Bug 2001411

Summary: All critical alerts should have links to a runbook
Product: OpenShift Container Platform Reporter: hongyan li <hongyli>
Component: Machine Config OperatorAssignee: MCO Team <team-mco>
Machine Config Operator sub component: Machine Config Operator QA Contact: Rio Liu <rioliu>
Status: CLOSED NOTABUG Docs Contact:
Severity: medium    
Priority: unspecified CC: aos-bugs, mkenigsb, mkrejci
Version: 4.9   
Target Milestone: ---   
Target Release: 4.10.0   
Hardware: Unspecified   
OS: Unspecified   
Whiteboard:
Fixed In Version: Doc Type: If docs needed, set a value
Doc Text:
Story Points: ---
Clone Of: Environment:
Last Closed: 2021-11-05 22:16:06 UTC Type: Bug
Regression: --- Mount Type: ---
Documentation: --- CRM:
Verified Versions: Category: ---
oVirt Team: --- RHEL 7.3 requirements from Atomic Host:
Cloudforms Team: --- Target Upstream Version:
Embargoed:

Description hongyan li 2021-09-06 03:24:47 UTC
Description of problem:
All critical alerts shipped as part of OpenShift need a proper runbook in [1] and a "runbook_url" annotation should be present in the alert definition as per [2].

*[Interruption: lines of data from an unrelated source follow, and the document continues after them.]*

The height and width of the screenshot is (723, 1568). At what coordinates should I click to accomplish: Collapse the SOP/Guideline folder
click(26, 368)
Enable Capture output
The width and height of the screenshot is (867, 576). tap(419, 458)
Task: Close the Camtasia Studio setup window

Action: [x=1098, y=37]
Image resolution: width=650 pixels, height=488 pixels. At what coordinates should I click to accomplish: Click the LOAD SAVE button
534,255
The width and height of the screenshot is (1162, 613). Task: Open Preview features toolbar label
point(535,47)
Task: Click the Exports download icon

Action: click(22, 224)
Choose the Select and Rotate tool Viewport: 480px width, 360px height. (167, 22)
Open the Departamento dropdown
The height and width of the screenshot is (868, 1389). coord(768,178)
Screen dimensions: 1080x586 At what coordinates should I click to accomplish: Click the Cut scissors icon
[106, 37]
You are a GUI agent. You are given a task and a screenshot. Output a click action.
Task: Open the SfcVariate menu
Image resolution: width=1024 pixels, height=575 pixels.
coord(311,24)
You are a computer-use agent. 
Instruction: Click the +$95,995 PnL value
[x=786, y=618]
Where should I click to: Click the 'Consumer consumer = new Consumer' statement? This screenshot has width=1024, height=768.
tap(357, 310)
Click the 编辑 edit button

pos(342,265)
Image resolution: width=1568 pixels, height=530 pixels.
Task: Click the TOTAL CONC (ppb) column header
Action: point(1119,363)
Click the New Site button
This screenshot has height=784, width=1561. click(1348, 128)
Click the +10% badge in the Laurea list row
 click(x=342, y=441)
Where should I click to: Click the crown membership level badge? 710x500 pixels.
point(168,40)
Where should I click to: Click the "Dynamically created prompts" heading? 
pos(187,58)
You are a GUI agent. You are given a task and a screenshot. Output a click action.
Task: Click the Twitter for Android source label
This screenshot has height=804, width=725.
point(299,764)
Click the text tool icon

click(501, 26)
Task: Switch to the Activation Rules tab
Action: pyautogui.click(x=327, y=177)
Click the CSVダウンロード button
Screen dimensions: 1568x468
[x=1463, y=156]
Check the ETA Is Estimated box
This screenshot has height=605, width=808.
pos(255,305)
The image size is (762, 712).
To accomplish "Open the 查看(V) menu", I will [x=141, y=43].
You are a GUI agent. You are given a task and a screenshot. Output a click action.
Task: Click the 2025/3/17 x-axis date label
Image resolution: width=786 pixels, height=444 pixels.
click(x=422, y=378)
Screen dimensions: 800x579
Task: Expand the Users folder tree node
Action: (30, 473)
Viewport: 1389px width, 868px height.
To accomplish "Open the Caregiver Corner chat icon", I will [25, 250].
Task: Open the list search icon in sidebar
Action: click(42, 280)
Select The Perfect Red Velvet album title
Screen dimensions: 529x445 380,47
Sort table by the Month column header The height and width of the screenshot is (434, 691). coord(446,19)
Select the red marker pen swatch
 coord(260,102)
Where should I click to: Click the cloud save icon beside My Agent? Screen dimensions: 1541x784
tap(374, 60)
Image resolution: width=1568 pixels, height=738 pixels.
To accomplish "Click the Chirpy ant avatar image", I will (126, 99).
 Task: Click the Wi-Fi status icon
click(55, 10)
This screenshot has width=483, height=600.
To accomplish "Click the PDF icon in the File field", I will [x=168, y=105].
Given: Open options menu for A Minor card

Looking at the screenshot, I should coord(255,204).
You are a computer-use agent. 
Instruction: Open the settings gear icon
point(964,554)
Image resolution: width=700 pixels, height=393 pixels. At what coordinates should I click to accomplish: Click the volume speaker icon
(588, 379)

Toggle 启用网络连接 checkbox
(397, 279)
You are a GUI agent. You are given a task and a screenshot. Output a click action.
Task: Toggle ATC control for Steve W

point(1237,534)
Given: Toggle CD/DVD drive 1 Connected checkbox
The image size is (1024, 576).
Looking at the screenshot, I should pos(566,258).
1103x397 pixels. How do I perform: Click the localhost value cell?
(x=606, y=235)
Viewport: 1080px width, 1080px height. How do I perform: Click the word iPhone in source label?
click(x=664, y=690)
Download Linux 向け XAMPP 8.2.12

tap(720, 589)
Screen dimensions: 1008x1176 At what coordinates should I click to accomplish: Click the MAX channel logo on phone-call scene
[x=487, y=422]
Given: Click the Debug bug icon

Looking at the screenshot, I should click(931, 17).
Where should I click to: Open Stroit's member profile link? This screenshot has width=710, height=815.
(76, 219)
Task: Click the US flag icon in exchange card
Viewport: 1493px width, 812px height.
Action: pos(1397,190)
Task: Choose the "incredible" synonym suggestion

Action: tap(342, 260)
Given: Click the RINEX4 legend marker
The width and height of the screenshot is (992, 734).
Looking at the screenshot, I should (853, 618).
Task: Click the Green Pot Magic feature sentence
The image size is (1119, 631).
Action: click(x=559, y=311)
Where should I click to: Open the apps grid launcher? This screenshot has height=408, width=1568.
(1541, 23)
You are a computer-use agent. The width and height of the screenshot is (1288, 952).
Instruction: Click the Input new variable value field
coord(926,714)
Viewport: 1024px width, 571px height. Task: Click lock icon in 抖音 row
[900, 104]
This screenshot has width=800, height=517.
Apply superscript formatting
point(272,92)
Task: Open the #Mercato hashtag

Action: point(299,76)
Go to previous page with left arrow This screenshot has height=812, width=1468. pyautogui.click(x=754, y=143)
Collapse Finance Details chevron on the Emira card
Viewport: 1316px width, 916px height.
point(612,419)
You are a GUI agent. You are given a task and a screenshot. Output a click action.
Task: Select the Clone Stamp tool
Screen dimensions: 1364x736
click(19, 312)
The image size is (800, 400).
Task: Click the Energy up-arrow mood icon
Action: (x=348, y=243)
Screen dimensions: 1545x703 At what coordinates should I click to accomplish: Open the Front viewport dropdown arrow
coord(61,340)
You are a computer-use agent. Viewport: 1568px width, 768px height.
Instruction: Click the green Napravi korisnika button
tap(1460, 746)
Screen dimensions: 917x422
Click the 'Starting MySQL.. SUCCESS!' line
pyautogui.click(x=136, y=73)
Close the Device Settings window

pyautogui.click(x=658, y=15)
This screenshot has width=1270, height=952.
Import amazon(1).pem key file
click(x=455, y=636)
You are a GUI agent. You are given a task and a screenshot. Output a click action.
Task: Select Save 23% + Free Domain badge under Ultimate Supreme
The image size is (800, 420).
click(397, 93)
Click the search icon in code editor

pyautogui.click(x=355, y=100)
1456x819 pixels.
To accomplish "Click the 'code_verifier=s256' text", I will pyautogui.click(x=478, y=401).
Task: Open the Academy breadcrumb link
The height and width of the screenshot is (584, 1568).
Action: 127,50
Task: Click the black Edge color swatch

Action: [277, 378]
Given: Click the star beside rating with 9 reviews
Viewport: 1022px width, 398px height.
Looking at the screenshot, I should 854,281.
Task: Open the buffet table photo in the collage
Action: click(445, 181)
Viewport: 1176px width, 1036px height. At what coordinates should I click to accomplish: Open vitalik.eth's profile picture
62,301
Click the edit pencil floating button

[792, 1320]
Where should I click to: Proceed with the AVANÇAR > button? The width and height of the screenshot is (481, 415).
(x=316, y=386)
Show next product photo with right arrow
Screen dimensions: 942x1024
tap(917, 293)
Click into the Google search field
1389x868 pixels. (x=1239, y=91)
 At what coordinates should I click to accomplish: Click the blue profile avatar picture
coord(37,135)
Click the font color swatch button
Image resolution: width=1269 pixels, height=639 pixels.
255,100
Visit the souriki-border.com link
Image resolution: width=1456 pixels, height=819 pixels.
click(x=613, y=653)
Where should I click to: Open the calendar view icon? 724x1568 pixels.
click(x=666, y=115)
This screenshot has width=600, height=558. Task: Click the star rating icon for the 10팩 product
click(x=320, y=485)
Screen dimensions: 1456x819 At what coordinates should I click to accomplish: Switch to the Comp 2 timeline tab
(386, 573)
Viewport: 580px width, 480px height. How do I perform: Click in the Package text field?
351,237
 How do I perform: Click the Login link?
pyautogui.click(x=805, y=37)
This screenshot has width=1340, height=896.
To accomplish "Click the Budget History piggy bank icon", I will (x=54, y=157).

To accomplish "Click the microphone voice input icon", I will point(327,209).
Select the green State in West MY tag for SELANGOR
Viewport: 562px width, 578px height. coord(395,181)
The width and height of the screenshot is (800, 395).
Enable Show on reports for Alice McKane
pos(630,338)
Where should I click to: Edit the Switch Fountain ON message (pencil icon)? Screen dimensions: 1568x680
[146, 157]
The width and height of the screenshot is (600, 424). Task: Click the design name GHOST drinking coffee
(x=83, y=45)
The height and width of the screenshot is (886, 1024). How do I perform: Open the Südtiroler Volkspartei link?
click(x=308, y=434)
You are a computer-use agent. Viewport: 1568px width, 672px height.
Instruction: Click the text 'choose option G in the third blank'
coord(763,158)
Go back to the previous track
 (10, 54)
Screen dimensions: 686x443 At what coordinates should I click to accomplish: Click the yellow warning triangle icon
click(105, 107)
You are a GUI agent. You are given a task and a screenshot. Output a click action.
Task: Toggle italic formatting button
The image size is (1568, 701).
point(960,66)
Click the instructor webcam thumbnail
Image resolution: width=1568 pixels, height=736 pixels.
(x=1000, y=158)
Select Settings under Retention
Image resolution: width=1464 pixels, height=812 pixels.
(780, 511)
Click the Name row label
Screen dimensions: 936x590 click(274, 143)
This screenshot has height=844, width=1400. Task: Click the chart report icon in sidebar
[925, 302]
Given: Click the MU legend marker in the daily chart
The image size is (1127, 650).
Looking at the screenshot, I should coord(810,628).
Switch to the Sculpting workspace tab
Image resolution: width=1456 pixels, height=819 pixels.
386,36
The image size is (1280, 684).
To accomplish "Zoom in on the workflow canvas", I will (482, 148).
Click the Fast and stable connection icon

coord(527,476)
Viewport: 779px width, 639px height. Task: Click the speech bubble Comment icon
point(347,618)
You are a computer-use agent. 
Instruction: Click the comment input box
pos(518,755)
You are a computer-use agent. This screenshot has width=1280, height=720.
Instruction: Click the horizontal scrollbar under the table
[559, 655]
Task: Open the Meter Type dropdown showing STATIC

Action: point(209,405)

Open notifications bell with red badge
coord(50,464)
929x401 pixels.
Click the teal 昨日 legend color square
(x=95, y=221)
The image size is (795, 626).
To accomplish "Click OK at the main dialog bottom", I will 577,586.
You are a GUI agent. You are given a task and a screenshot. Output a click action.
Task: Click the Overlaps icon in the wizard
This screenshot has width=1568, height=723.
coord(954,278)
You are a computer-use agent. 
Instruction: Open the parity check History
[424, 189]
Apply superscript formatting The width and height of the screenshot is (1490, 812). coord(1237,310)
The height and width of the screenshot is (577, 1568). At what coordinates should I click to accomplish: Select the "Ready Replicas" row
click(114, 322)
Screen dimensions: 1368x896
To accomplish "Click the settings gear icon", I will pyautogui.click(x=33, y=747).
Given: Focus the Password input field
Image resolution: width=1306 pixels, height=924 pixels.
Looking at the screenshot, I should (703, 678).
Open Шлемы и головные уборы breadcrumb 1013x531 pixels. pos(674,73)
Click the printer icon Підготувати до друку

[1] https://github.com/openshift/runbooks
[2] https://github.com/openshift/enhancements/blob/master/enhancements/monitoring/alerting-consistency.md#documentation-required

Version-Release number of selected component (if applicable):
4.9.0-0.nightly-2021-09-05-192114

How reproducible:
Always

Steps to Reproduce:
1. Look for all alerting rules with severity=critical
2.oc -n openshift-machine-api get prometheusrules machine-api-operator-prometheus-rules -oyaml|grep -B10 critical
  - name: machine-api-operator-metrics-collector-up
    rules:
    - alert: MachineAPIOperatorMetricsCollectionFailing
      annotations:
        message: 'machine api operator metrics collection is failing. For more details:  oc
          logs <machine-api-operator-pod-name> -n openshift-machine-api'
      expr: |
        mapi_mao_collector_up == 0
      for: 5m
      labels:
        severity: critical

3.$ oc get prometheusrule machine-config-daemon -n openshift-machine-config-operator -oyaml|grep -B10 critical
spec:
  groups:
  - name: mcd-reboot-error
    rules:
    - alert: MCDRebootError
      annotations:
        message: Reboot failed on {{ $labels.node }} , update may be blocked
      expr: |
        mcd_reboot_err > 0
      labels:
        severity: critical


Actual results:
"runbook_url" annotation links are missing. 

Expected results:
All critical alerts have a proper "runbook_url" annotation.

Additional info:

Comment 1 Michelle Krejci 2021-09-08 17:25:12 UTC
The first alert issue belongs to the Machine API team. @hongyli could you create a separate issue for that team?
The second alert pertaining to the machine-config-daemon will be reviewed for 4.10.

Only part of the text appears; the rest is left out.